I have a RandomForest model trained with the caret package that contains both numeric and categorical predictors. I am attempting to use this trained model to make predictions on a new dataset that is a rasterStack containing one layer for each predictor. I have converted the categorical raster layer to a factor using the ratify
function in the raster
package, as well as added character strings corresponding to the training set syntax by adding a raster attribute table (RAT), but when I predict I am getting the following error:
# Error in predict.randomForest(modelFit, newdata) :
# Type of predictors in new data do not match that of the training data.
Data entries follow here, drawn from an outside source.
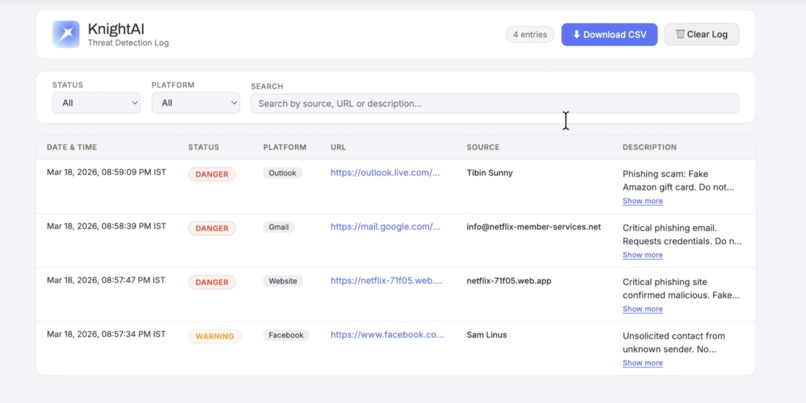Click the KnightAI logo icon

pos(66,34)
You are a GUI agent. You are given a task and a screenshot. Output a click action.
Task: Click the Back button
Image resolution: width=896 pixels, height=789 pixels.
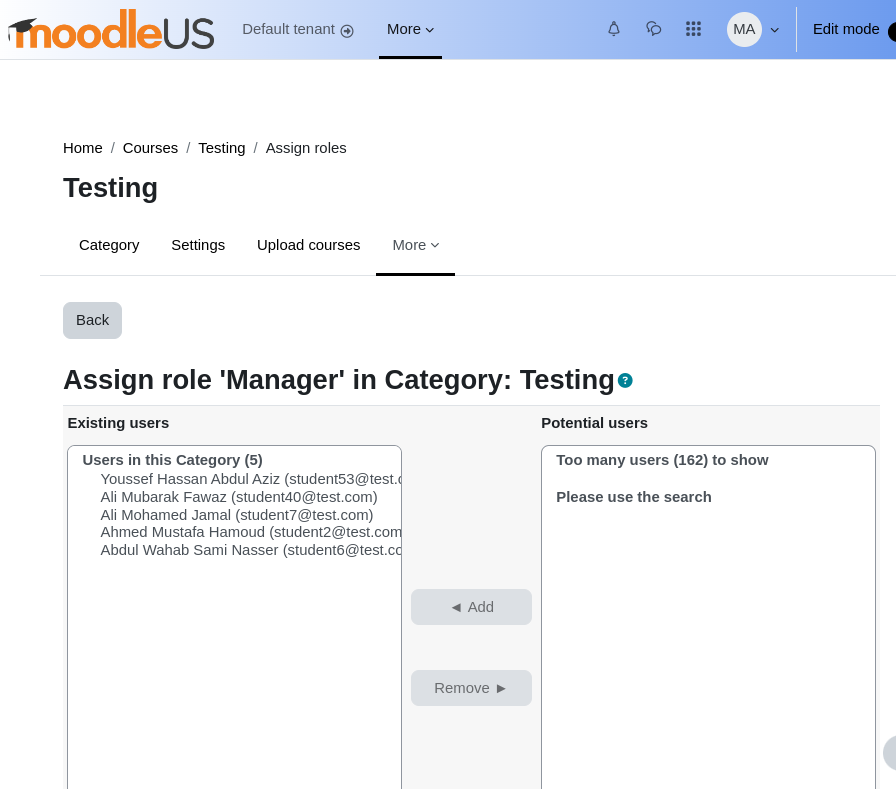(93, 321)
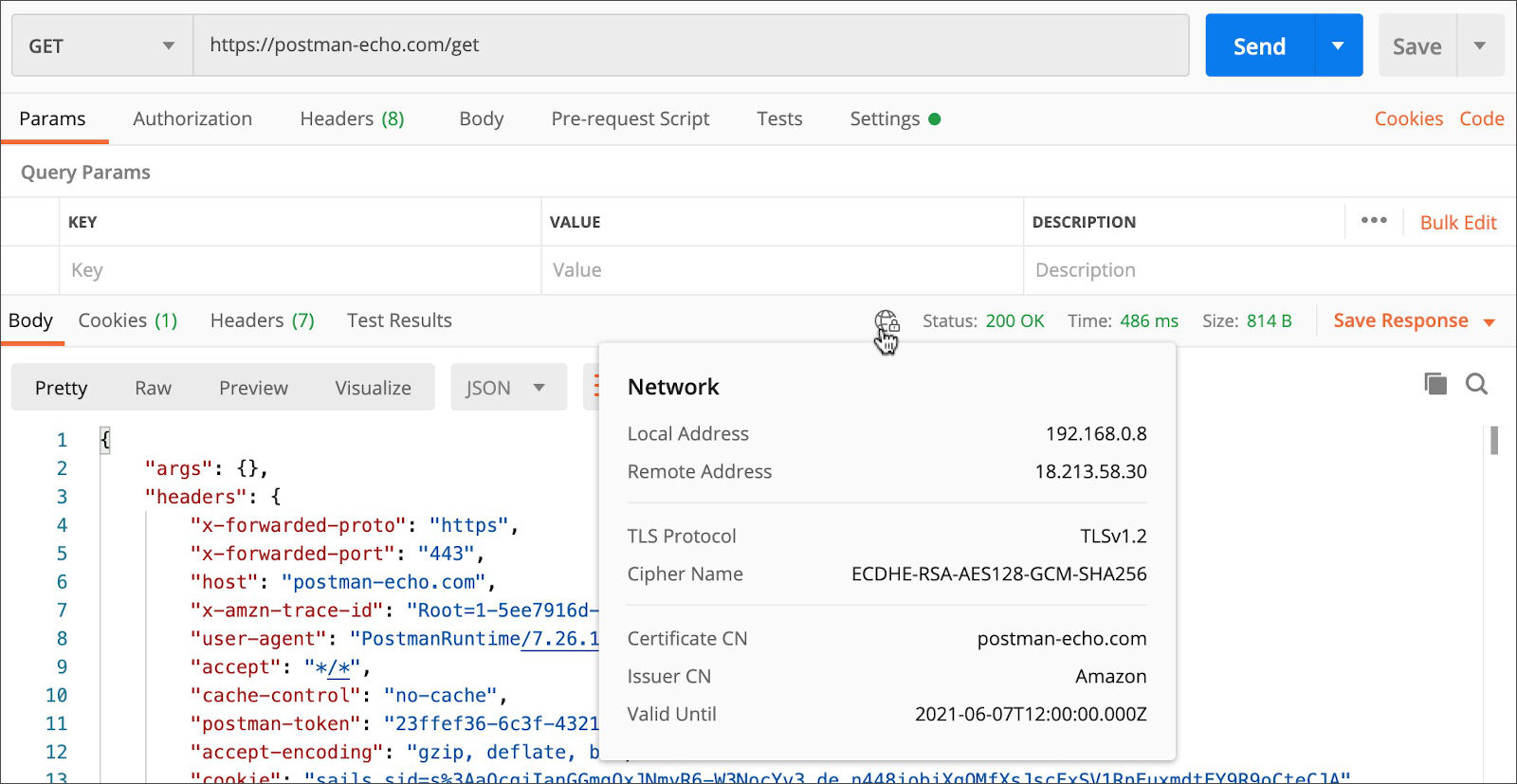Open the three-dots column options menu

1374,220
I think I might be mis-formulating the RAT somehow, or else I am misunderstanding the functionality of the RAT. Below is a minimal reproducible example. Any thoughts on what is going wrong?
require(caret)
require(raster)
set.seed(150)
data("iris")
# Training dataset
iris.x<-iris[,1:4]
iris.x$Cat<-"Low"
iris.x$Cat[1:60]<-"High"
iris.x$Cat<-as.factor(as.character(iris.x$Cat))
iris.y<-iris$Species
# Train RF model in Caret
ctrl<-trainControl("cv", num=5, p = 0.9)
mod<- train(iris.x,iris.y,
method="rf",
trControl=trainControl(method = "cv"))
# Create raster stack prediction dataset
r <- raster(ncol=10, nrow=5)
tt <- sapply(1:4, function(x) setValues(r, round(runif(ncell(r),1,5))))
#Categorical raster layer with RAT
r_cat<-raster(ncol=10, nrow=5)
r_cat[1:25]<-1
r_cat[26:50]<-2
ratr_cat <- ratify(r_cat)
rat <- levels(ratr_cat)[[1]]
rat$PCN <- c(1,2)
rat$PCN_level <- c('Low','High')
levels(ratr_cat) <- rat
#Stack raster layers
t.stack <- stack(c(tt,ratr_cat),RAT = TRUE)
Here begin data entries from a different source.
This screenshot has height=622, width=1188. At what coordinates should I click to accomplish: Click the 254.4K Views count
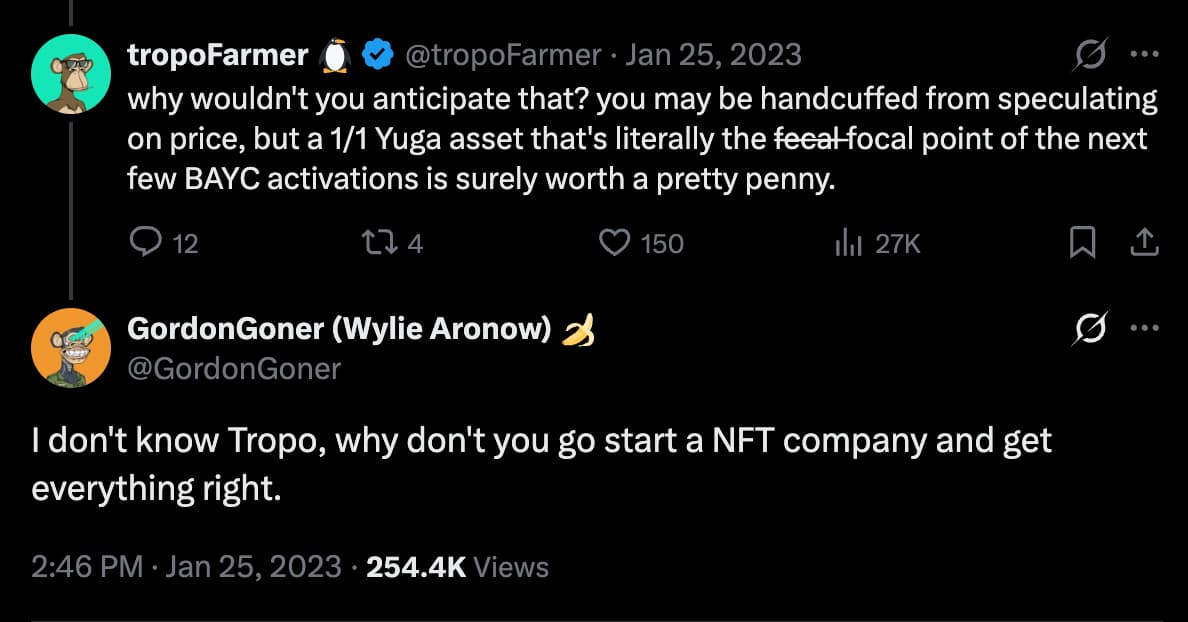pyautogui.click(x=458, y=567)
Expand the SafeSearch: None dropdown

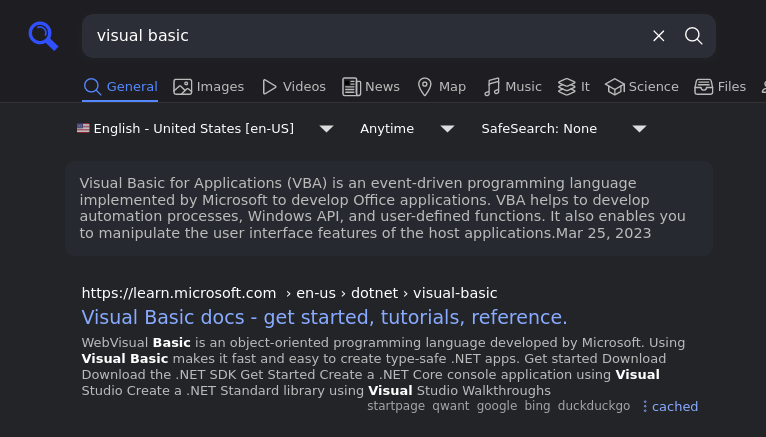(563, 129)
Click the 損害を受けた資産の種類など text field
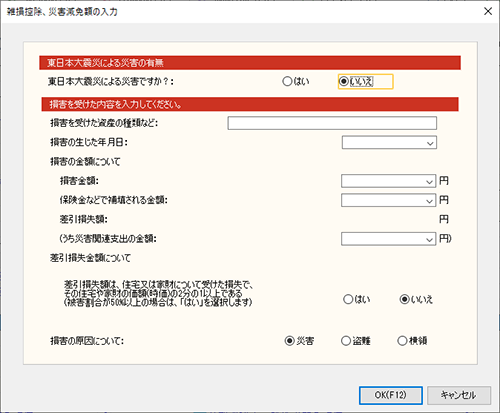This screenshot has height=413, width=500. coord(332,123)
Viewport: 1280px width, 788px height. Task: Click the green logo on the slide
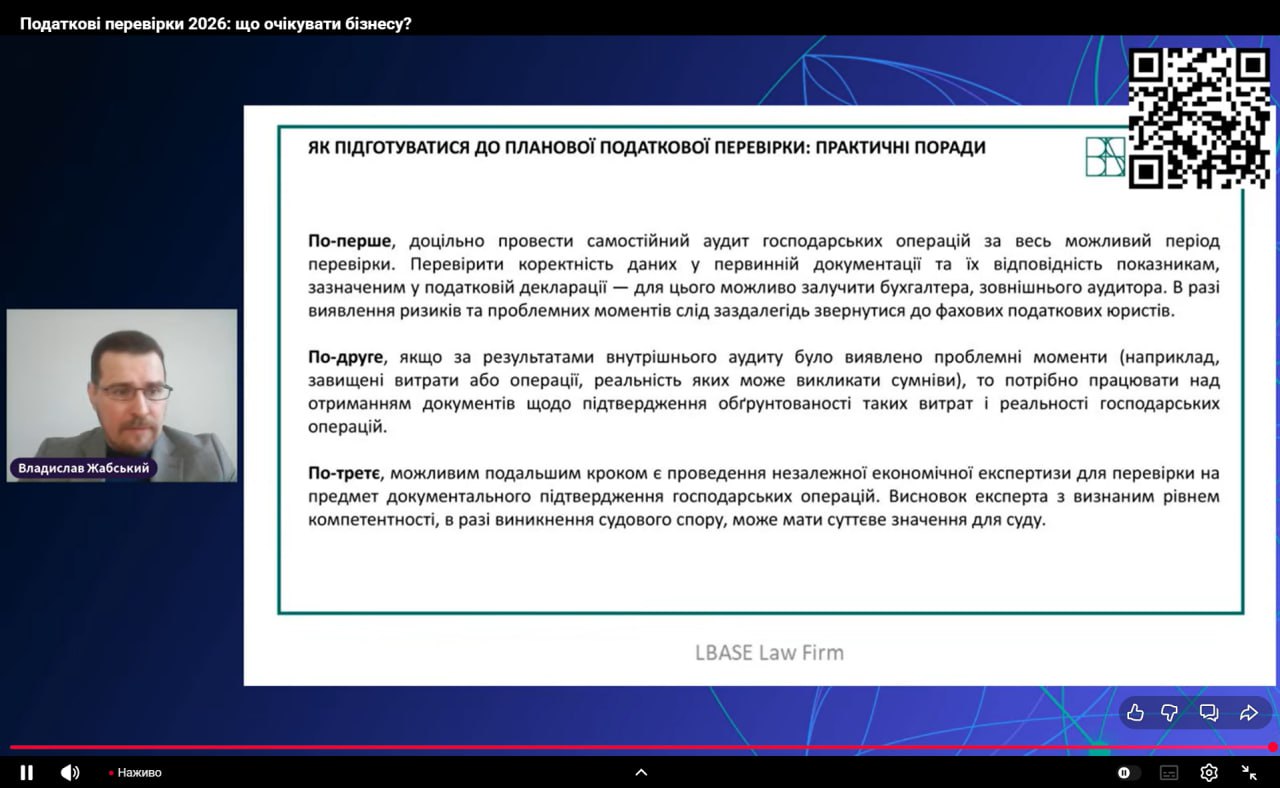(1105, 157)

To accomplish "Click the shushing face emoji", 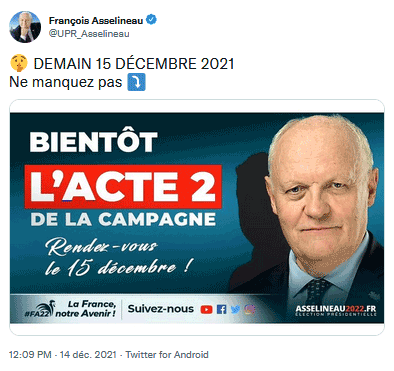I will click(19, 63).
#Make sure names in stack match training dataset
names(t.stack)<-c('Sepal.Length','Sepal.Width', 'Petal.Length', 'Petal.Width','Cat')
#Ensure that categorical layer still has RAT and is a factor
t.stack[['Cat']] #yep
is.factor(t.stack[['Cat']]) #yep
#Predict new data using model
mod_pred <- predict(t.stack, mod)
The factor RasterLayer
(Attribute Layer) seems to be (or be handled like) an ordered factor. So you just have to train the model with an ordered vector. You can achieve this changing one line:
iris.x$Cat<- ordered(as.character(iris.x$Cat), levels = c("Low", "High"))